The Appellate process is unspeakably difficult to navigate by a _pro se_ litigant. In other words, if you don’t have counsel, no matter how well you argue, no matter how right you are, you can and probably will still lose your appeal. It is not uncommon that meritorious cases filed by appellants without counsel are dismissed for failure to comply with scheduling orders and other procedural requirements. This frustrates and disappoints litigants. Often a person who has been aggrieved (has received a ruling against his interests) will become alienated by the system to the point of letting important deadlines and requirements fall by the wayside. More importantly, even if every deadline is met and all procedural requirements are rigorously followed, writing an appellate argument is an art. For this reason, even most experienced trial practitioners do not undertake to perfect and argue their own appeals.

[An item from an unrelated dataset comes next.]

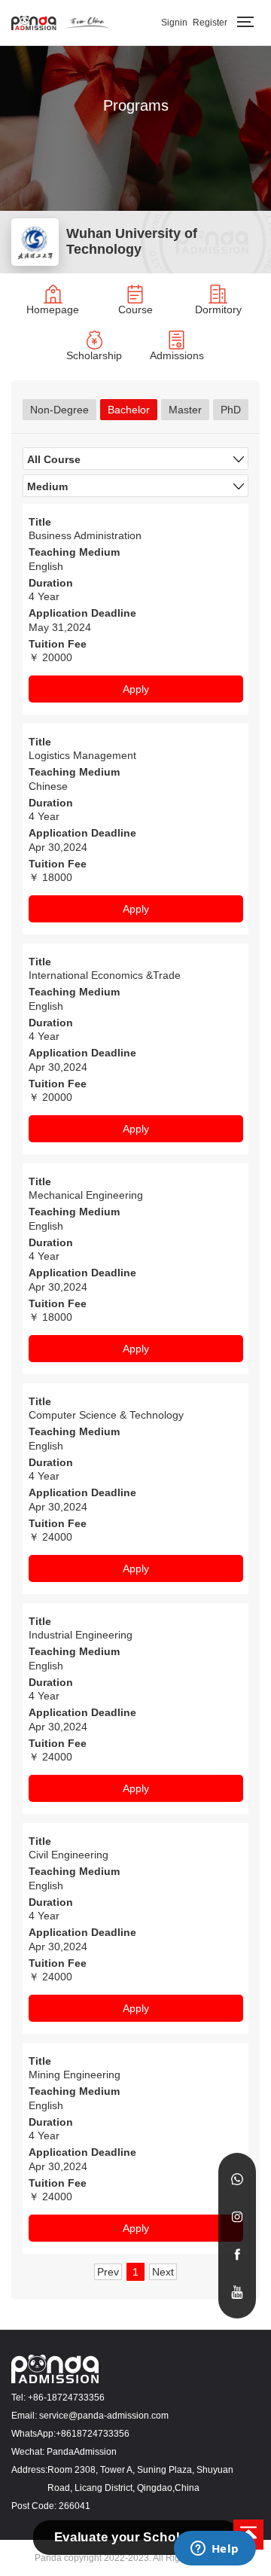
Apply (136, 689)
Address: (29, 2470)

So often a successful appeal hinges not only on whether the aggrieved party’s position had merit (was legally correct), but whether the issues had been properly preserved at trial. If an issue was not brought before the trial court’s attention and argued comprehensively, that issue may be foreclosed for appellate review. Likewise some issues are have not developed to the point where an appeals bench may hear them. They are not ripe. Also, sometimes appeals are disallowed because the person bringing the appeal was not the person legally injured by the decision. That person has no standing. Fleshing out those issues first and foremost is key to presenting a successful appeal, and not wasting your time and money on appellate practice that will lead nowhere. It can also identify where a successful argument may be made for an exception to the rules barring certain claims on the basis of lack of “appealability.”

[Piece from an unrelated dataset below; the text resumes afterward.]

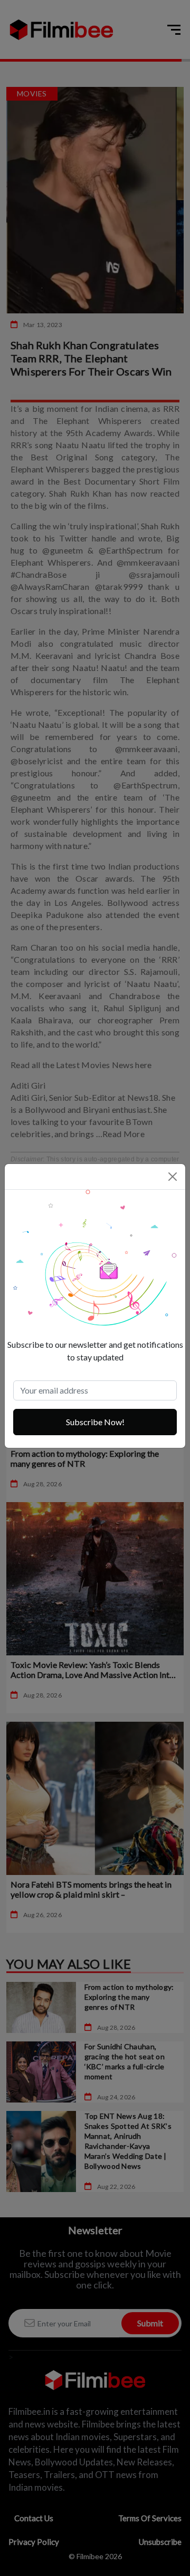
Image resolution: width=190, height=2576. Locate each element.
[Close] (172, 1176)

After thoroughly interviewing you, a good appellate attorney will first analyze whether your case may be heard. He or she will then then comb through the transcripts, and the findings of fact, identify all relevant legal issues and thoroughly research them, using all the tools at his or her disposal. Those include Westlaw, the attorneys' personal library and law libraries at law schools and bar associations. Any competent appellate attorney will develop an efficient and comprehensive strategy on appeal, which conforms to the standards and practices expected at the appellate courts. However, it is the rare or superb attorney who may also create meritorious argument for exceptions to the rules of justiciability and provide principled, balanced and appropriately creative or novel substantive arguments.